INVESTIGADORES
LAROCCA Luciana
congresos y reuniones científicas
Título:
FIRST STEPS IN THE CLINICAL EVALUATION OF A SIMPLIFIED TEST TO DETECT CONGENITAL CHAGAS DISEASE ON NEWBORNS
Autor/es:
L. LAROCCA; STOLOWICS FG; ONETO A; MACALLINI G; SMITHIUS F; DIMA E; ABUOLARA M; ARANDA C; VOJNOV A; CARRILLO C
Reunión:
Congreso; 18th International Congress on Infectious Diseases & XVIII Congreso SADI; 2018
Resumen:
Congenital Chagas disease (CCh) is caused by the protozoan Trypanosoma cruzi that can be vertically transmitted from infected women to their babies during pregnancy or childbirth. At most 1200 babies/year are born with CCh in Argentina, however less than 25% of cases are detected, due to diagnosis limitations. We recently developed the ?AMI-test?, a Loop-mediated Isothermal Amplification (LAMP) test for CCh detection. This is a simple test, with high analytical sensitivity and specificity, adapted to newborn screening (NS).The aim of this work was assessing our AMI test to detect CCh in NS Guthrie card samples. AMI test was assayed on remanent samples of Guthrie cards from NS (Durand Hospital, CABA Argentina), that were also evaluated by parasitemia -the only method currently validated for newborns- and serological tests at ~10 months old (gold standard).
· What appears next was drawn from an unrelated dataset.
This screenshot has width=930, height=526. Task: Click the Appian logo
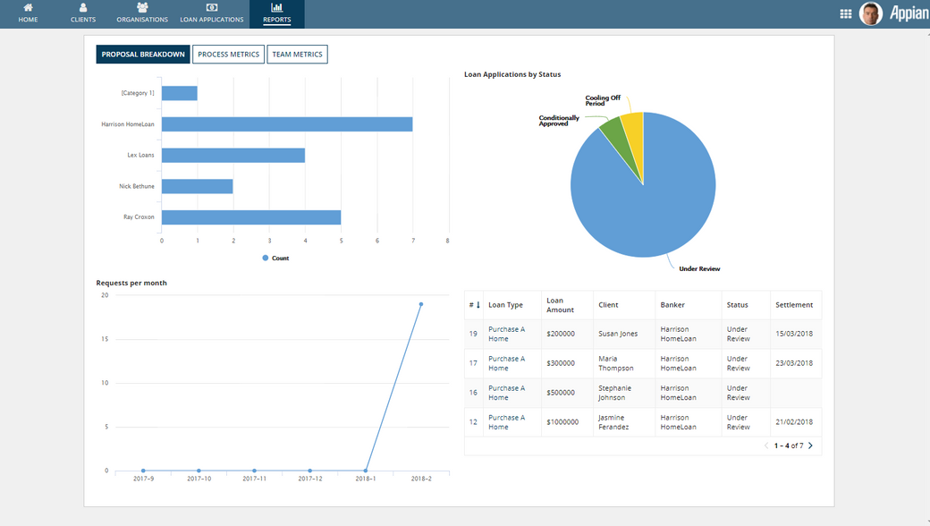pyautogui.click(x=907, y=14)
Positive controls (parasite spiked blood seeded in Guthrie cards) and negative controls (negative blood seeded in cards) were included.Test Subjects: Babies born from sero-positive mothers. Control Group: Newborns from sero-negative mothers. Selection Criteria: all newborn whose Guthrie Card and serology results from her/him (at ~10 months of age) and from her/his mother were available.Exclusion Criteria: lack of at least one of mentioned selection criteria. During two years, 286 Guthrie Card samples were collected: 186 from Test subjects - 60 of those met? all inclusion criteria-, and 100 negative samples ?which presented 94 AMI negative results, 1 false positive and 5 undetermined results- . In the case of the 60 Test subjects, a single case was detected by parasitemia and 9 others were positive applying the correspondent serological tests. Otherwise, 17 Test Subjects resulted positive by the AMI test, including the 10 lately mentioned (positives by serology and parasitemia) and 7 more, which could be either false positives, real positives detected by a more sensitive technique, or a combination of both. While parasitemia showed very low sensitivity (11%), AMI test yielded 100% sensitivity and a negative predicted value of 100%.To date, AMI test applied on Guthrie Cards appears to be significantly more sensitive than parasitemia, and easily suitable for congenital Chagas disease in newborns.